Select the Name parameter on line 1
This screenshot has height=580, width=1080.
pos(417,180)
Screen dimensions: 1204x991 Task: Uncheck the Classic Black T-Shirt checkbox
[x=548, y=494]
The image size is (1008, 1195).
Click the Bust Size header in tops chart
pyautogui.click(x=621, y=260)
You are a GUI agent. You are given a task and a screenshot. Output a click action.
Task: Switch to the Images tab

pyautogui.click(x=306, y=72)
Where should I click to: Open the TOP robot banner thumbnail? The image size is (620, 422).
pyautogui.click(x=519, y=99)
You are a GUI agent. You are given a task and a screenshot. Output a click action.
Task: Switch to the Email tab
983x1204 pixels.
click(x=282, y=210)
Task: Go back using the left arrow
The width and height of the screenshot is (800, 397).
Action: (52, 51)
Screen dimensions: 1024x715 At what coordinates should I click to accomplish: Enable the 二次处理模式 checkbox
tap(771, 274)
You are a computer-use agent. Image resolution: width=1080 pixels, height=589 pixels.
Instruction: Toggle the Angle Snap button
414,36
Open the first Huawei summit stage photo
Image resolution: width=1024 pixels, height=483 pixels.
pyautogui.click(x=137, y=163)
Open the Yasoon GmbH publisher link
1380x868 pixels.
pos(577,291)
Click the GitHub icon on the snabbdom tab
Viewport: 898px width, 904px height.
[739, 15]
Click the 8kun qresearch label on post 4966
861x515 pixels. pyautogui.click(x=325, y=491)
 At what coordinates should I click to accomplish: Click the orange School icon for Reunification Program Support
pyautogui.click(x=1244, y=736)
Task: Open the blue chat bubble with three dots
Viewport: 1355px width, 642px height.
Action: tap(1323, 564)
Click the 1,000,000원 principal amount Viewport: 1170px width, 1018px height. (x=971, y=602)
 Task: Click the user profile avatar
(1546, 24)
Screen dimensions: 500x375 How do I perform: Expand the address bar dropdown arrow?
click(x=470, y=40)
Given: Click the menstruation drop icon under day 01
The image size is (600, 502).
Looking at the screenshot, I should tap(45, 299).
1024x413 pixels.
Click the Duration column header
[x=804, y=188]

****************

* _EXERCISE INSTRUCTIONS_: In full and without edits, return the listing.

* _THE COMPLETED TASK_:
Select the Name parameter on line 1
This screenshot has height=580, width=1080.
pos(417,180)
Screen dimensions: 1204x991 Task: Uncheck the Classic Black T-Shirt checkbox
[x=548, y=494]
The image size is (1008, 1195).
Click the Bust Size header in tops chart
pyautogui.click(x=621, y=260)
You are a GUI agent. You are given a task and a screenshot. Output a click action.
Task: Switch to the Images tab

pyautogui.click(x=306, y=72)
Where should I click to: Open the TOP robot banner thumbnail? The image size is (620, 422).
pyautogui.click(x=519, y=99)
You are a GUI agent. You are given a task and a screenshot. Output a click action.
Task: Switch to the Email tab
983x1204 pixels.
click(x=282, y=210)
Task: Go back using the left arrow
The width and height of the screenshot is (800, 397).
Action: (52, 51)
Screen dimensions: 1024x715 At what coordinates should I click to accomplish: Enable the 二次处理模式 checkbox
tap(771, 274)
You are a computer-use agent. Image resolution: width=1080 pixels, height=589 pixels.
Instruction: Toggle the Angle Snap button
414,36
Open the first Huawei summit stage photo
Image resolution: width=1024 pixels, height=483 pixels.
pyautogui.click(x=137, y=163)
Open the Yasoon GmbH publisher link
1380x868 pixels.
pos(577,291)
Click the GitHub icon on the snabbdom tab
Viewport: 898px width, 904px height.
[739, 15]
Click the 8kun qresearch label on post 4966
861x515 pixels. pyautogui.click(x=325, y=491)
 At what coordinates should I click to accomplish: Click the orange School icon for Reunification Program Support
pyautogui.click(x=1244, y=736)
Task: Open the blue chat bubble with three dots
Viewport: 1355px width, 642px height.
Action: tap(1323, 564)
Click the 1,000,000원 principal amount Viewport: 1170px width, 1018px height. (x=971, y=602)
 Task: Click the user profile avatar
(1546, 24)
Screen dimensions: 500x375 How do I perform: Expand the address bar dropdown arrow?
click(x=470, y=40)
Given: Click the menstruation drop icon under day 01
The image size is (600, 502).
Looking at the screenshot, I should tap(45, 299).
1024x413 pixels.
Click the Duration column header
[x=804, y=188]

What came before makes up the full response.